Exercises to complete:
1) Reproduce word for word the part of the passage on Libertad's history from "In 1998, the" to "2002 and 2003.".
2) Decide whether each statement agrees with the passage on Libertad's history. Answer yes or no, and quote the words of the passage that decide it.
(a) In 1998 the club finished last in both the Apertura and the Clausura.
(b) The club won the league title in 2000.
(c) In the 2006 Copa Libertadores, River Plate knocked Libertad out.
3) Write what comes next in the passage on Libertad's history, picking up after its final sentence.

[Selected passage — start]

In 1998, the club was relegated for the first time in its history. In the Apertura tournament it finished last, and in the Clausura it finished second-to-last. A 4–3 defeat to rivals Guaraní on the last matchday, as well as their league position in 1997, secured the club's relegation. The club spent two years in the second tier before returning to the top tier in 2001 after winning the league title in 2000. The club went through lots of success after their return to the top tier, as noted by winning the league titles in 2002 and 2003.

Libertad reached the semi-finals of Copa Libertadores for the second time in history in 2006, where Libertad topped its group and beat powerhouses Corinthians and River Plate on their way to being knocked out by winners Internacional. Despite the elimination, more success came for the club, because it became a three-time-champion by winning the 2007 Clausura, 2008 Apertura, and 2008 Clausura.

[Selected passage — finish]
[Provided records — start]

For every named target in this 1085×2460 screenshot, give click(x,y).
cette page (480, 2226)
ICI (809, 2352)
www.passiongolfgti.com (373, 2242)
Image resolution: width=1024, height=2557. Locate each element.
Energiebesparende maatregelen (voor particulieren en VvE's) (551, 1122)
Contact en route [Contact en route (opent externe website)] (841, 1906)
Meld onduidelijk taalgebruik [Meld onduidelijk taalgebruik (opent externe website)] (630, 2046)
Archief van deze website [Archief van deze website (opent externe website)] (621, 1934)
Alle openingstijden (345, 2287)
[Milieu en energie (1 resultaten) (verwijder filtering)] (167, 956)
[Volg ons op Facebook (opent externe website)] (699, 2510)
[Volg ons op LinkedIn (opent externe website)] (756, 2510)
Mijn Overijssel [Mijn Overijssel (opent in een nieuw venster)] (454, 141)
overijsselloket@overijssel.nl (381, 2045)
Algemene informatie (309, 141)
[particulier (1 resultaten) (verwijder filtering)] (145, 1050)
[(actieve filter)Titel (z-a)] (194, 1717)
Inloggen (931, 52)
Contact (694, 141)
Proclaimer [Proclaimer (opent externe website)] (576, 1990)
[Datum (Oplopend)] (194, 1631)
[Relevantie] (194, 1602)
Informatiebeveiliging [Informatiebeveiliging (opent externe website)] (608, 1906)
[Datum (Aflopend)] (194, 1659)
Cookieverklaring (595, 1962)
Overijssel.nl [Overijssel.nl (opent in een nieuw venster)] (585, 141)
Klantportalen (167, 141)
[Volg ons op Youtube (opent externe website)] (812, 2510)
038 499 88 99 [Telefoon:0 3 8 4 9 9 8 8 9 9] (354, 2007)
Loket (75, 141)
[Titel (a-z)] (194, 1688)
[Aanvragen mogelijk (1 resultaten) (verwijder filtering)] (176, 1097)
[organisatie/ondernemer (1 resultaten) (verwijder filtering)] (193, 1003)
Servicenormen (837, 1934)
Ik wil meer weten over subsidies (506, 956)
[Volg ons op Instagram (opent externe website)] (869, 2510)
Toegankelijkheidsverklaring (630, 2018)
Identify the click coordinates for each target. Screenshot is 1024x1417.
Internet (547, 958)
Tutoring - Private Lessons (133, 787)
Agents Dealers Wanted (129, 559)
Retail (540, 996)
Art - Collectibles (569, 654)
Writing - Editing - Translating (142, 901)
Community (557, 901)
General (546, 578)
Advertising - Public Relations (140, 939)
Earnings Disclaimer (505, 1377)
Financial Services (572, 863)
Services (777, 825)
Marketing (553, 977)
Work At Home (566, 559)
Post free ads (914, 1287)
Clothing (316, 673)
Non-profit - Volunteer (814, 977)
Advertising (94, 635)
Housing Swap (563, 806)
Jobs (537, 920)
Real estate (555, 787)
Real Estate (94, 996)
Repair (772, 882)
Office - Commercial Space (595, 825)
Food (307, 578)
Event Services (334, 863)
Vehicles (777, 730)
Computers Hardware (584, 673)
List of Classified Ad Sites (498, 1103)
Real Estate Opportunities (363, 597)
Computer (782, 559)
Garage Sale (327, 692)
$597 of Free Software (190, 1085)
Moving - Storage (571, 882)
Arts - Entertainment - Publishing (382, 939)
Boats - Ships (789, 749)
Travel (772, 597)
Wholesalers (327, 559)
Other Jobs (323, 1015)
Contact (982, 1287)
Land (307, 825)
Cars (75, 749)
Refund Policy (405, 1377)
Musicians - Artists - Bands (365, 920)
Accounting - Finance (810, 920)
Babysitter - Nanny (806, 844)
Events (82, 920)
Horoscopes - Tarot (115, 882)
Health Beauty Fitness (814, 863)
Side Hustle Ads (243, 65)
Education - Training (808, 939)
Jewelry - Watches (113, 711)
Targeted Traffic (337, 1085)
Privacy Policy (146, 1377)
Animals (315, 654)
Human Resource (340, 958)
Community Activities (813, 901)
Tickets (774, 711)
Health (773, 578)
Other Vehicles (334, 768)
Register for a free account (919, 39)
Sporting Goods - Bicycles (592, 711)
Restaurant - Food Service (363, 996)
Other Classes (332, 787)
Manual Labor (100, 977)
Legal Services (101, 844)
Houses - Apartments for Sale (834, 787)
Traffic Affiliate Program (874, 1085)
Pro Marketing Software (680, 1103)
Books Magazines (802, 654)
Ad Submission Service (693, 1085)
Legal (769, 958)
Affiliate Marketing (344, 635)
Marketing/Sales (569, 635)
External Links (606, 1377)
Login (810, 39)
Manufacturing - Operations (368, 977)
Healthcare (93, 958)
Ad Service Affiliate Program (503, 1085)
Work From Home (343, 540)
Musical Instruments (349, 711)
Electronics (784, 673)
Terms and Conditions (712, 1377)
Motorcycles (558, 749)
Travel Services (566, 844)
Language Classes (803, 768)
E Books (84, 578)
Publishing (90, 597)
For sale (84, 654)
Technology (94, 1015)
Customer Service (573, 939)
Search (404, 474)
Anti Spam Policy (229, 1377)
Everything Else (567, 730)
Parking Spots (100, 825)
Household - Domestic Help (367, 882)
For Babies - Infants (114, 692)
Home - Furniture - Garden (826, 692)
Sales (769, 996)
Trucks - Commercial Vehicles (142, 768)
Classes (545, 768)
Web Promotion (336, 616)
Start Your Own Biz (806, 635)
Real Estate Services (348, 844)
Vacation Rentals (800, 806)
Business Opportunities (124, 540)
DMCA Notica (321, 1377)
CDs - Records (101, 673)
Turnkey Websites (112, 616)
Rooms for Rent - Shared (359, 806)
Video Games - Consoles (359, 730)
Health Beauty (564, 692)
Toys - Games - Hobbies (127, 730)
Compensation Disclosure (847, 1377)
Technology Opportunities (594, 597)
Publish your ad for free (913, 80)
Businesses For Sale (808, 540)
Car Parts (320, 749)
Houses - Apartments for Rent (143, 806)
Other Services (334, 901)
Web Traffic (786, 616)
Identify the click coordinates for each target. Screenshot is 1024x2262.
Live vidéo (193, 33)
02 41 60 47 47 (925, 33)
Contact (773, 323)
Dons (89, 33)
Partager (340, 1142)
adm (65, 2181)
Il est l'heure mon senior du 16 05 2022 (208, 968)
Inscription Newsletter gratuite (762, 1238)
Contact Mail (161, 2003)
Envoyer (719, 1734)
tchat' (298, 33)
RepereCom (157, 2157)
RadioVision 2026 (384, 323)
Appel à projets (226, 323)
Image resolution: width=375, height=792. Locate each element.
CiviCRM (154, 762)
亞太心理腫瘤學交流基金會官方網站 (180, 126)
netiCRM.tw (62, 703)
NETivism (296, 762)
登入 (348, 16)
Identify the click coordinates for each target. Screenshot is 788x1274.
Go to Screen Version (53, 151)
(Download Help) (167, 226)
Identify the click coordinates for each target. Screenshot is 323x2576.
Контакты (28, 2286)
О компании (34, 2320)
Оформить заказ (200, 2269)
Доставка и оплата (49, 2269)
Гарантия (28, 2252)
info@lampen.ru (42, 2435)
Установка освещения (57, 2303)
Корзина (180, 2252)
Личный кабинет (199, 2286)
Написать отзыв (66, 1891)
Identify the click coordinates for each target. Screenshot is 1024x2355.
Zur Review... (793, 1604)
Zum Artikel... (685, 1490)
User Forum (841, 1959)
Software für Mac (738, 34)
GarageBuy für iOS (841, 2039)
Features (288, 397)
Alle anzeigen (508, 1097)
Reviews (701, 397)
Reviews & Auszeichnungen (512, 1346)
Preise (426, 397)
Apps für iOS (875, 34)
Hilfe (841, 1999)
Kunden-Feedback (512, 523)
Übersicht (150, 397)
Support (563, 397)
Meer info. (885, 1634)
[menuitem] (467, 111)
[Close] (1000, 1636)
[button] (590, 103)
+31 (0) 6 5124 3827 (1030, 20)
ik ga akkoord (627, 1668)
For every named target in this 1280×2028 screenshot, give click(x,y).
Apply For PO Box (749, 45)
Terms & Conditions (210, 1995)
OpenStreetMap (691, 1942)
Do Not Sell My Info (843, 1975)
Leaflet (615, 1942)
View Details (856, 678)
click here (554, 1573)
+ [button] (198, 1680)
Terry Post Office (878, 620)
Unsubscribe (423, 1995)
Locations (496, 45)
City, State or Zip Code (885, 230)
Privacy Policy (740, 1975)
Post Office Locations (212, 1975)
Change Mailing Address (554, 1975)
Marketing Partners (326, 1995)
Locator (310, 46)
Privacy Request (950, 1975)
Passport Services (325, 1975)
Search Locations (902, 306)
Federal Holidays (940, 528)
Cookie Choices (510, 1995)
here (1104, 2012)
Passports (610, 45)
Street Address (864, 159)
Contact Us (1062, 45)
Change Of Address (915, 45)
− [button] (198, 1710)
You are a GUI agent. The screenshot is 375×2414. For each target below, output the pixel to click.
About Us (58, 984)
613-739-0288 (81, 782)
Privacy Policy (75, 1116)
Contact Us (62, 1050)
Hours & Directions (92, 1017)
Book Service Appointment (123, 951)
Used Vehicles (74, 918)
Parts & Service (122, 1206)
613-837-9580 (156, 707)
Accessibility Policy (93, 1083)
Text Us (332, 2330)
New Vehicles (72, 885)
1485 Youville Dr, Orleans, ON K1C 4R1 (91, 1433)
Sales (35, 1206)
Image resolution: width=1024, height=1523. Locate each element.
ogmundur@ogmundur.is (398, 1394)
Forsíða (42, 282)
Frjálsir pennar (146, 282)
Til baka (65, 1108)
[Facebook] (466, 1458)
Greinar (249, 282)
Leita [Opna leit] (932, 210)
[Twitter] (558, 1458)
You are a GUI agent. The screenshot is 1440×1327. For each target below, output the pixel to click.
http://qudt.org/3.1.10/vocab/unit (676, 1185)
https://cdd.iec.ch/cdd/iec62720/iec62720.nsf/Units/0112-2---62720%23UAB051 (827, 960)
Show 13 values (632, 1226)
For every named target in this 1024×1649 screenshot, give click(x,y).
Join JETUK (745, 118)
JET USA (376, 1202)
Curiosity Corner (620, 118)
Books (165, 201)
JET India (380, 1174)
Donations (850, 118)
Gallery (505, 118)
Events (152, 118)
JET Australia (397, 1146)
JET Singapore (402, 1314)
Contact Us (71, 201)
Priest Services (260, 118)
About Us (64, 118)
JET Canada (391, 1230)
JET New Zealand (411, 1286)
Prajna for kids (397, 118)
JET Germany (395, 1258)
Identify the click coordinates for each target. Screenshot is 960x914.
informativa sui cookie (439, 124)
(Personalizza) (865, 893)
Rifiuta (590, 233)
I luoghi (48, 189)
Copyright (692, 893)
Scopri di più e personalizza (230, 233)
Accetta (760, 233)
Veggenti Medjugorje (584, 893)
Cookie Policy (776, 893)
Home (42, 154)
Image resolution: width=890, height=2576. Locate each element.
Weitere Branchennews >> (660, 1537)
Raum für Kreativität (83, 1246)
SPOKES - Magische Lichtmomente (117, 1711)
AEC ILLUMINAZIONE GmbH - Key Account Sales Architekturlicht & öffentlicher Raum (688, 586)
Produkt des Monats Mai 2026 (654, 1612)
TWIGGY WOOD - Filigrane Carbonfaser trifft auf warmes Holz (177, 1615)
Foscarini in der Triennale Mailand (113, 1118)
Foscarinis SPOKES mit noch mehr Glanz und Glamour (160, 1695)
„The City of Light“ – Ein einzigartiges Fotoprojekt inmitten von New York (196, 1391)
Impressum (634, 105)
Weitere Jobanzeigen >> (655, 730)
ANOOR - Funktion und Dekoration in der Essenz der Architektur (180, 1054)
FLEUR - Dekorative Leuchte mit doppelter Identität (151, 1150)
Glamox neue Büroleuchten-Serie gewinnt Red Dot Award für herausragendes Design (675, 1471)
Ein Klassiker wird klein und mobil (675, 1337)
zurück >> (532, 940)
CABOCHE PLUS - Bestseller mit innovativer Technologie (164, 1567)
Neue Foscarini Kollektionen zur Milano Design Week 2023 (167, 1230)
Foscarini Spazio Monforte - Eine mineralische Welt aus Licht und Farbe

[Provided records — finish]

Outputs by task:
1)
In 1998, the club was relegated for the first time in its history. In the Apertura tournament it finished last, and in the Clausura it finished second-to-last. A 4–3 defeat to rivals Guaraní on the last matchday, as well as their league position in 1997, secured the club's relegation. The club spent two years in the second tier before returning to the top tier in 2001 after winning the league title in 2000. The club went through lots of success after their return to the top tier, as noted by winning the league titles in 2002 and 2003.

2)
(a) No: "in the Clausura it finished second-to-last."
(b) Yes: "after winning the league title in 2000."
(c) No: "beat powerhouses Corinthians and River Plate on their way to being knocked out by winners Internacional."

3)
In the 2013 Copa Sudamericana, the club made the semi-finals, beginning their campaign in the first stage by beating Montevideo Wanderers and Mineros in the second stage. Then they beat Sport Recife and Itagüí in the round of 16 and quarter-finals, before being eliminated by Lanús, who eventually won the competition. They also made the semi-finals again in 2017, losing to another Argentine club, Independiente, who also won the competition.

== Rivalries ==
Libertad has a rivalry with the other two "big clubs" of the country, Olimpia and Cerro Porteño, but mainly has one with Olimpia, and matches disputed between the two clubs are called "Clásico Blanco y Negro" (White and Black Classic). The first "clasico" was played in September 1906, with Olimpia winning 5-4. Repollero won the 2003 league title by beating Olimpia 6-5 on penalties. Overall, there have been 255 matches disputed between them, with Olimpia winning 112 and Libertad winning 74.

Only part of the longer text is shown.